## Quoted passage
== Segment start ==
Hello Mike!

19.10.2013, 14:54, "Michael McCandless" <luc...@mikemccandless.com>:
> On Fri, Oct 18, 2013 at 5:50 PM, Igor Shalyminov
> <ishalymi...@yandex-team.ru> wrote:
>
>>  But why is it so costly?
>
> I think because the matching is inherently complex?  But also because
> it does high-cost things like allocating new List and Set for every
> matched doc (e.g. NearSpansOrdered.shrinkToAfterShortestMatch) to hold
> all payloads it encountered within each span. Patches welcome!
>
>>  In a regular query we walk postings and match document numbers, in a 
>> SpanQuery we match position numbers (or position segments), what's the 
>> principal difference?
>>  I think it's just that #documents << #positions.
>
> Conceptually, that's right, we just need to decode "more ints" (and
> also the payloads), but then need to essentially merge-sort the
> positions of N terms, and then "coalesce" them into spans, is at heart
> rather costly.  Lots of hard-for-CPU-to-predict branches...
>
> But I suspect we could get some good speedups on span queries with a
> better implementation;
> https://issues.apache.org/jira/browse/LUCENE-2878 is [slowly]
> exploring making positions "first class" in Scorer, so you can iterate
> over position + payload for each hit.

Thanks for the link, I'll definitely dig into SpanQuery internals very soon.

>
>>  For "A,sg" and "A,pl" I use unordered SpanNearQueries with the slop=-1.
>
> I didn't even realize you could pass negative slop to span queries.
> What does that do?  Or did you mean slop=1?

I indeed use an unordered SpanNearQuery with the slop = --1 (I saw it on some 
forum, maybe here: 
http://www.gossamer-threads.com/lists/lucene/java-user/89377?do=post_view_flat#89377)
So far it works for me:)

>
>>  I wrap them into an ordered SpanNearQuery with the slop=0.
>>
>>  I see getPayload() in the profiler top. I think I can emulate payload 
>> checking with cleverly assigned position increments (and then maximum 
>> position in a document might jump up to ~10^9 - I hope it won't blow the 
>> whole index up).
>>
>>  If I remove payload matching and keep only position checking, will it speed 
>> up everything, or the positions and payloads are the same?
== Segment end ==
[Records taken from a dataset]
== Segment start ==
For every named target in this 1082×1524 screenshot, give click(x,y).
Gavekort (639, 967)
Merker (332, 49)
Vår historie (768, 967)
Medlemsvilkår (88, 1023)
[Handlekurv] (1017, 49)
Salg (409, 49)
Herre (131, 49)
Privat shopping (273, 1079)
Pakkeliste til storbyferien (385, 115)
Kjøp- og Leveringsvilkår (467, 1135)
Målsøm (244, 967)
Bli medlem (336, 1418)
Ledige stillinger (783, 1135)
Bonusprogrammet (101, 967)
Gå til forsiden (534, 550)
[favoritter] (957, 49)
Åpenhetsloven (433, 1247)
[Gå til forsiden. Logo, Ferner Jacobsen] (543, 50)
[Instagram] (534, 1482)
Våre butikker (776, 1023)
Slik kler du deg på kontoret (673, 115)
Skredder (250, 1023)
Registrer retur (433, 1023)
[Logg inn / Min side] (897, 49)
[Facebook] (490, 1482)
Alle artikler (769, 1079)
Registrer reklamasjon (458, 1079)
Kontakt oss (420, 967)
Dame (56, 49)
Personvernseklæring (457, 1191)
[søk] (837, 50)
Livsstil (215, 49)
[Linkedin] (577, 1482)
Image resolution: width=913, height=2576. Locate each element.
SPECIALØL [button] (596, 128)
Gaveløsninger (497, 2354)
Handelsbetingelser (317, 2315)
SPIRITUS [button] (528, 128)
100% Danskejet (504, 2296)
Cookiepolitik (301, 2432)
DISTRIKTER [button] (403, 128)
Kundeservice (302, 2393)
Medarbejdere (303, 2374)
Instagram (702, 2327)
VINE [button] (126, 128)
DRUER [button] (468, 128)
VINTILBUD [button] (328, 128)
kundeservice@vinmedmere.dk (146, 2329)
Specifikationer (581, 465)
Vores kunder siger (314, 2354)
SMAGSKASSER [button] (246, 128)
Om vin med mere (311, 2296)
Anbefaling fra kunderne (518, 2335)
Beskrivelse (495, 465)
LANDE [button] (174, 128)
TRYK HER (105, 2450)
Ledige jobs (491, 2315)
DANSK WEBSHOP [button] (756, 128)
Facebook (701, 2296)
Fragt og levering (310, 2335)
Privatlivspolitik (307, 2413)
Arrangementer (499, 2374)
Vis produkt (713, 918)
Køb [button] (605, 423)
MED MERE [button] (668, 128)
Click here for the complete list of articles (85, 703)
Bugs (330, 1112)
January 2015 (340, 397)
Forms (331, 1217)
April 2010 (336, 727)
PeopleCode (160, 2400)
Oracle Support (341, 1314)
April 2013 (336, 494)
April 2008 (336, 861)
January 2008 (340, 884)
== Segment end ==
## What you will do
1) Edit the SpanQuery email by rewriting the part that opens with the words containing "Thanks for the" and closes with "works for me:)". Put "mailing list" in place of "forum".
2) According to the SpanQuery email, which JIRA issue is exploring making positions "first class" in Scorer?
3) Please continue the SpanQuery email from where it stops.
The data above has no connection to the SpanQuery email.

## Task-by-task answers
1)
Thanks for the link, I'll definitely dig into SpanQuery internals very soon.

>
>>  For "A,sg" and "A,pl" I use unordered SpanNearQueries with the slop=-1.
>
> I didn't even realize you could pass negative slop to span queries.
> What does that do?  Or did you mean slop=1?

I indeed use an unordered SpanNearQuery with the slop = --1 (I saw it on some 
mailing list, maybe here: 
http://www.gossamer-threads.com/lists/lucene/java-user/89377?do=post_view_flat#89377)
So far it works for me:)

2) LUCENE-2878

3)
>
> I think it would help to avoid payloads, but I'm not sure by how much.
>  E.g., I see that NearSpansOrdered creates a new Set for every hit
> just to hold payloads, even if payloads are not going to be used.
> Really the span scorers should check Terms.hasPayloads up front ...
>
>>  My main goal is getting the precise results for a query, so proximity 
>> boosting won't help, unfortunately.
>
> OK.
>
> I wonder if you can somehow identify the spans you care about at
> indexing time, e.g. A,sg followed by N,sg and e.g. add a span into the
> index at that point; this would make searching much faster (it becomes
> a TermQuery).  For exact matching (slop=0) you can also index
> shingles.

Thanks for the clue, I think it can be a good optimization heuristic.
I actually tried a similar approach to optimize search of attributes at the 
same position.
Here's how it was supposed to work for a feature set "S,sg,nom,fem":

* the regular approach: split it into grammar atomics: "S", "sg", "nom", "fem".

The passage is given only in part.